The plaintiffs and Myriad cross-moved for summary judgment, and the PTO moved for judgment on the pleadings. The United States District Court for the Southern District of New York granted the PTO's motion, granted the plaintiffs' motion in part, and denied Myriad's motion, concluding that Myriad's claims were invalid because they covered products of nature. Myriad appealed. The United States Court of Appeals for the Federal Circuit initially reversed, but on remand in light of Mayo Collaborative Services v. Prometheus Laboratories, Inc., 132 S.Ct. 1289 (March 20, 2012), the Circuit found both isolated DNA and cDNA patent eligible.
The Supreme Court affirmed in part and reversed in part. The court held that isolated DNA involved a naturally occurring segment of DNA, precluding patent eligibility, but synthetically created DNA known as cDNA was not naturally occurring, as would preclude patent eligibility.

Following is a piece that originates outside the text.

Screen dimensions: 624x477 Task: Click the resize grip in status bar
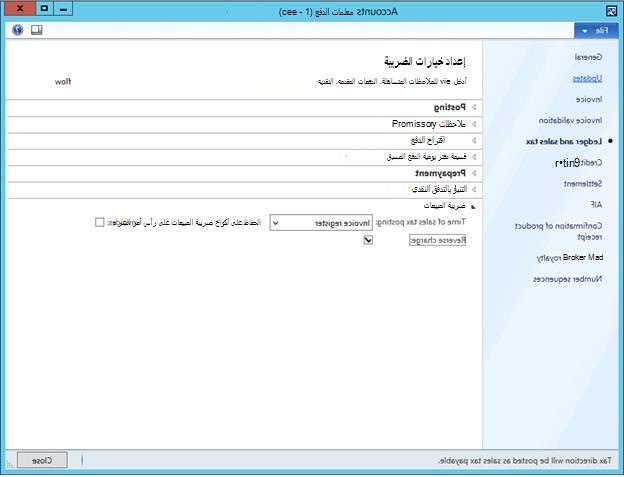click(10, 464)
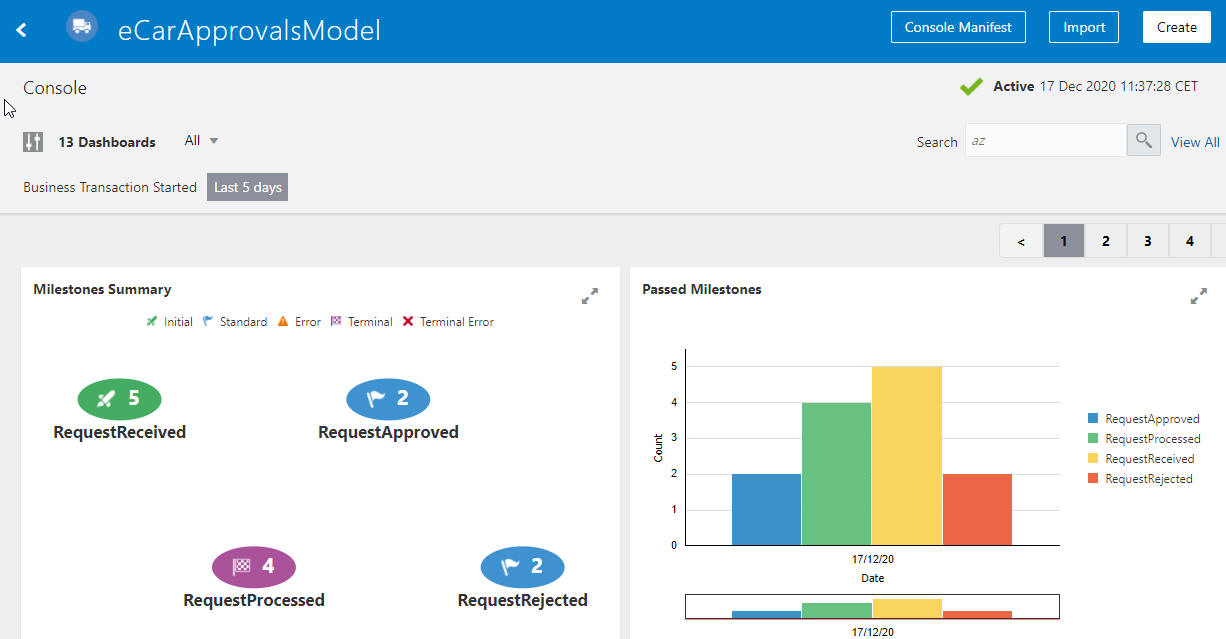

The Court held that isolated DNA cannot be patented because it involves a naturally occurring segment of DNA. The Court reasoned that the Patent Act contains an important implicit exception, under which laws of nature, natural phenomena, and abstract ideas are not patentable because they are the basic tools of scientific and technological work that lie beyond the domain of patent protection. Without the exception, there would be considerable danger that the grant of patents would tie up the use of basic tools of scientific and technological work and thereby inhibit future innovation premised upon them, which would be at odds with the very point of patents, which exist to promote creation.
The Court found that Myriad's isolated DNA patent claim fell within the law of nature exception. Myriad's principal contribution was uncovering the precise location and genetic sequence of the BRCA1 and BRCA2 genes. Myriad did not create or alter either the genetic information encoded in the BCRA1 and BCRA2 genes or the genetic structure of the DNA. Finding the location of the BRCA1 and BRCA2 genes does not render the genes patent an eligible “new ... composition of matter,” as required by section 101.
Isolated DNA separated from the rest of the human genome, involved a naturally occurring segment of DNA, and thus, the isolated DNA was not patent eligible. The location and order of nucleotides existed in nature before Myriad found them. Myriad did not create or alter the genetic structure of DNA. Instead, Myriad's principal contribution was uncovering the precise location and genetic sequence of the genes within two chromosomes.
Conversely, the Court held that cDNA is not a “product of nature,” so it is patent eligible under § 101. cDNA which contained the same protein-coding information found in a segment of natural DNA, but omitted portions within the DNA segment that did not code for proteins, was not naturally occurring. cDNA differed from natural DNA in that the non-coding regions had been removed. Its creation results in an exons-only molecule, which is not naturally occurring. Its order of the exons may be dictated by nature, but the lab technician unquestionably creates something new when introns are removed from a DNA sequence to make cDNA.
The Court expressly limited the scope of its holding. The Court noted that the case did not involve method claims, patents on new applications of knowledge about the BRCA1 and BRCA2 genes, or the patentability of DNA in which the order of the naturally occurring nucleotides had been altered.
See: Association for Molecular Pathology v. Myriad Genetics, Inc., 2013 WL 2631062 (U.S., June 13, 2013) (not designated for publication).